Casper was an easy place to be a kid. During the school year there were Friday night football games and chaste school mixers, followed by trips to the A&W.; Tuesday nights the kids met at the community center after the teenage girls were released from their club meetings.

Casper was a place, said David Nicholas, a Laramie attorney who was the best man at Cheney’s wedding, where there was “little opportunity to lead complicated lives. We were coming out of an age and place of innocence.”

Now a town with a population of about 49,000, with pressing issues of methamphetamine abuse, rising crime rates and a shrinking tax base, Casper still resonates with the small town wholesomeness. The Elks lodge marquee advertises a Shrimp Feed for the weekend, and it seems clear that many will happily attend.

It has never been simple. Casper has been required to be the stoutest of towns and has through the decades fought off drought, blizzards, a plague of grasshoppers and infernal federal interference with equal gusto.

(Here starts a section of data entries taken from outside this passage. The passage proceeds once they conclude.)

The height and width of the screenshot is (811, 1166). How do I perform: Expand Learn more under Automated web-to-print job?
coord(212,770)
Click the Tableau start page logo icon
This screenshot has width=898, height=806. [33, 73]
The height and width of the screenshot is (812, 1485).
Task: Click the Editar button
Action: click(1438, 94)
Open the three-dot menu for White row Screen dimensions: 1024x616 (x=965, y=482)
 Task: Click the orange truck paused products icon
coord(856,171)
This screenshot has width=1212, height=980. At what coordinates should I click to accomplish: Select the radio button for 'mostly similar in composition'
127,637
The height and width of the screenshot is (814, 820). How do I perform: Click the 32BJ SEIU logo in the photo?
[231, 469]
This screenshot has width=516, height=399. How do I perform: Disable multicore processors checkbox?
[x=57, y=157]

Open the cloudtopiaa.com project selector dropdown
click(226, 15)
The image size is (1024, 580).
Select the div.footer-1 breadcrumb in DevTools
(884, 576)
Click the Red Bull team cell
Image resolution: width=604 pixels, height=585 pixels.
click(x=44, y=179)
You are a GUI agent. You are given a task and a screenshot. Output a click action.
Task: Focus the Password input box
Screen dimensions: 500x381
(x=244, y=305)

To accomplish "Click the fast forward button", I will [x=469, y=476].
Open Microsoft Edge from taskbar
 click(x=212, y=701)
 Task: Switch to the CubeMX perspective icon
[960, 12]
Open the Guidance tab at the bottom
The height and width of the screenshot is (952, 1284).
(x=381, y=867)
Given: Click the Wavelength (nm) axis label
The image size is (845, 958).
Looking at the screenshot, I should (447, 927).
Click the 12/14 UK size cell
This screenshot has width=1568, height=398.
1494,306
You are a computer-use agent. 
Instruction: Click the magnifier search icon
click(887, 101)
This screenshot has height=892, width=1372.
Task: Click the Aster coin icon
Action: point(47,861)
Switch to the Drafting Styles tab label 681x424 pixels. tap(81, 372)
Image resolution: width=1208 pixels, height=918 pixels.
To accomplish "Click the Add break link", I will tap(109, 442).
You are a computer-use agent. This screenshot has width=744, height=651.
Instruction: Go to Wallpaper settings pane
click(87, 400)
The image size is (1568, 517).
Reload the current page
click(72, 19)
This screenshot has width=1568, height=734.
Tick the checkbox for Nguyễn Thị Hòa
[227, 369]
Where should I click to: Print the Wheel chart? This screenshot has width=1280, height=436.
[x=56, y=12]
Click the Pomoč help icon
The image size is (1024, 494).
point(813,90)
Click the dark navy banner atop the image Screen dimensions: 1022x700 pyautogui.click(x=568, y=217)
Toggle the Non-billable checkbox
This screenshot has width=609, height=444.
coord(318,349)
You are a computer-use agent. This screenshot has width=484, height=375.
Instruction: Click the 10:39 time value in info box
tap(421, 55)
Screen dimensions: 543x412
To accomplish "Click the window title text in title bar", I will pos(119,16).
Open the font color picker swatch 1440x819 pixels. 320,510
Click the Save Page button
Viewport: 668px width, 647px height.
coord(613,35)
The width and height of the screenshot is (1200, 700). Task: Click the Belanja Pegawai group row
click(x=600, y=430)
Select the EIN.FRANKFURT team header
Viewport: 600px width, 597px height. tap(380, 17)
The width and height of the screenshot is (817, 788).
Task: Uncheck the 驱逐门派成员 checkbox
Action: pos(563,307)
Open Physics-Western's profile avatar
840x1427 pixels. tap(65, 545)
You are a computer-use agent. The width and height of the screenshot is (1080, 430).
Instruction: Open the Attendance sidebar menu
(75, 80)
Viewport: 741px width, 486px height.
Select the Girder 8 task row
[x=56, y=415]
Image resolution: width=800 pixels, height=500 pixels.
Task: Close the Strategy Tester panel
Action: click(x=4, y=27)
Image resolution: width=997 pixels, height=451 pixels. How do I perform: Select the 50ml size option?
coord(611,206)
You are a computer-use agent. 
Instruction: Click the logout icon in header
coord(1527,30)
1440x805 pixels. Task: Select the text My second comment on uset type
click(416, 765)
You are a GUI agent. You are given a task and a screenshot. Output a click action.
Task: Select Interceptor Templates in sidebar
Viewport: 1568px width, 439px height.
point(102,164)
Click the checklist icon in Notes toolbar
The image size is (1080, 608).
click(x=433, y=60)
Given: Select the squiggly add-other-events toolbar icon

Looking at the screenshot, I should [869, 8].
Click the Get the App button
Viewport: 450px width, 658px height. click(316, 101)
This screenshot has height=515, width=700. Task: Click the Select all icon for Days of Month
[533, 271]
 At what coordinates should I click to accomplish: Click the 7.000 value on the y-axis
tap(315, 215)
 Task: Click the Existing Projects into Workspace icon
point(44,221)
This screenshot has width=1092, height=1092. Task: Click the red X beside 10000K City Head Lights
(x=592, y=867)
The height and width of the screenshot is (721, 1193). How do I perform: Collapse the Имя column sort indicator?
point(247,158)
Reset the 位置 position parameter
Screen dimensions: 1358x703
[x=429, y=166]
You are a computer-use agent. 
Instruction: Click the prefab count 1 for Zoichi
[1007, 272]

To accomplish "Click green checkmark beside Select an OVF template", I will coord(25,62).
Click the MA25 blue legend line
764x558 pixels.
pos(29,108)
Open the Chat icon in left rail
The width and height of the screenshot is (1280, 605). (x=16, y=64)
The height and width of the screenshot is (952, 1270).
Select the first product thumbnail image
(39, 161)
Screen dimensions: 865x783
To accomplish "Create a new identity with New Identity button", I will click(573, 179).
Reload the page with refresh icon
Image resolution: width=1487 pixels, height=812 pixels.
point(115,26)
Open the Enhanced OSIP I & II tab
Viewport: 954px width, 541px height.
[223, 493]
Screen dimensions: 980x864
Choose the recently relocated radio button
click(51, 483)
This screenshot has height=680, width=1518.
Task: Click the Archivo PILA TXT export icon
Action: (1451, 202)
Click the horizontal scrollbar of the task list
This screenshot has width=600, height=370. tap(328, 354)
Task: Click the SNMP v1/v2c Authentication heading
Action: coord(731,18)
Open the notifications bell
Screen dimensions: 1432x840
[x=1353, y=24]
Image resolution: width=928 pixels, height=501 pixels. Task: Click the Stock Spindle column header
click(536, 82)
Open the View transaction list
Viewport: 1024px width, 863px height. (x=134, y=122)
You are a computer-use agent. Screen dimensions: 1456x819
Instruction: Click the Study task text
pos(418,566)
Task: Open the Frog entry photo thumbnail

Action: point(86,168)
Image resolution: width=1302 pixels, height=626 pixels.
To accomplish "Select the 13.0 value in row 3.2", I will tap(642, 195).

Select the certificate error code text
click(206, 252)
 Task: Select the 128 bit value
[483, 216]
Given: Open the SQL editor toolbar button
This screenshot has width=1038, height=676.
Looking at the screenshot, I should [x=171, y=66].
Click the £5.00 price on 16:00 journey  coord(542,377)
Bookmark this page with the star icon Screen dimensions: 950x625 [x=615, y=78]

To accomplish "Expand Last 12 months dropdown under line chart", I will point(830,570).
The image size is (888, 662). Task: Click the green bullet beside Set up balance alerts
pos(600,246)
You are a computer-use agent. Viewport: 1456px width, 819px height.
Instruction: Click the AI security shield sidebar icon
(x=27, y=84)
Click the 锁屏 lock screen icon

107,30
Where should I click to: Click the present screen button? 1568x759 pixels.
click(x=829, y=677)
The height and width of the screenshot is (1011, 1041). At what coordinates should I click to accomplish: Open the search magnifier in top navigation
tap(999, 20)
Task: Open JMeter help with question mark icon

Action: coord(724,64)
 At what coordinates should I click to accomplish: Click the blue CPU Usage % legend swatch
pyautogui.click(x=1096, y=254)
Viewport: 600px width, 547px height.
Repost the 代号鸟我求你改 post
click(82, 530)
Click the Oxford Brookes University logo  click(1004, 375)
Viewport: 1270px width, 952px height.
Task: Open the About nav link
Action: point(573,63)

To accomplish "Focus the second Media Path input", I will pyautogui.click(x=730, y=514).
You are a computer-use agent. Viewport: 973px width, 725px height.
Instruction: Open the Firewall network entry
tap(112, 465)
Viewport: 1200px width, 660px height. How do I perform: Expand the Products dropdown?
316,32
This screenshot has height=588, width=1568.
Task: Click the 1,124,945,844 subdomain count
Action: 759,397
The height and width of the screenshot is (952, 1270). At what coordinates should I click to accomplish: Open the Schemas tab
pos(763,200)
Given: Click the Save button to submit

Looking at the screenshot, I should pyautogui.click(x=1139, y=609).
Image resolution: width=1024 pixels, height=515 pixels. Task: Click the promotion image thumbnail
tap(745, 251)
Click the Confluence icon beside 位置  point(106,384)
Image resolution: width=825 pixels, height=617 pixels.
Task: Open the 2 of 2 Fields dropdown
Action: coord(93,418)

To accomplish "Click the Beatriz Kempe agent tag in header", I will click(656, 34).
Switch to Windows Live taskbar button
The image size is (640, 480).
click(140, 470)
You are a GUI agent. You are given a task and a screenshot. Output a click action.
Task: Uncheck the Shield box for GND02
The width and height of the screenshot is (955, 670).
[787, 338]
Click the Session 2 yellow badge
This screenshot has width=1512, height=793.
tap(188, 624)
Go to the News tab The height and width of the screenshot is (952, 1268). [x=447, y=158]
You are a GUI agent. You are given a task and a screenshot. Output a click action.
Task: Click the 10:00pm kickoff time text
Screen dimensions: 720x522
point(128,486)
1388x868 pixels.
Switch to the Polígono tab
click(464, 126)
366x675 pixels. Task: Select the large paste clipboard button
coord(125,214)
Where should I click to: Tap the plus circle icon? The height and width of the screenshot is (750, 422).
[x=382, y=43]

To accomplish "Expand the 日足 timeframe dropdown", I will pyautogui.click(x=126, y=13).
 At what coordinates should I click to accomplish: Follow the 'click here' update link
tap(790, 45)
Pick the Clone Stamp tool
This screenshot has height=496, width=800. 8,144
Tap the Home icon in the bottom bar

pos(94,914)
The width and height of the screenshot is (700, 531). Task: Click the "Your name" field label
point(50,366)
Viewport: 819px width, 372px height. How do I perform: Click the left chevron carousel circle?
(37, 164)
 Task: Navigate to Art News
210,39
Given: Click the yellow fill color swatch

The town sprang up as the West and its treasures were being explored. Sitting at the confluence of a handful of major pioneer trails and possessing the first bridge across the Platte River, Casper became the hotelier, caterer and outfitter for any wagon train, prospector and outlaw heading west.

Then came the oil boom, which began in 1890 with the discovery of the Salt Lake field. With that, Casper’s history of infamy began. Although many here today scrunch their nose at the notion that Casper ever carried a naughty image, in fact the town’s reputation has always been colorful. One historian wrote that turn-of-the-century Casper was “noted for rustlers, thieves and bandits.”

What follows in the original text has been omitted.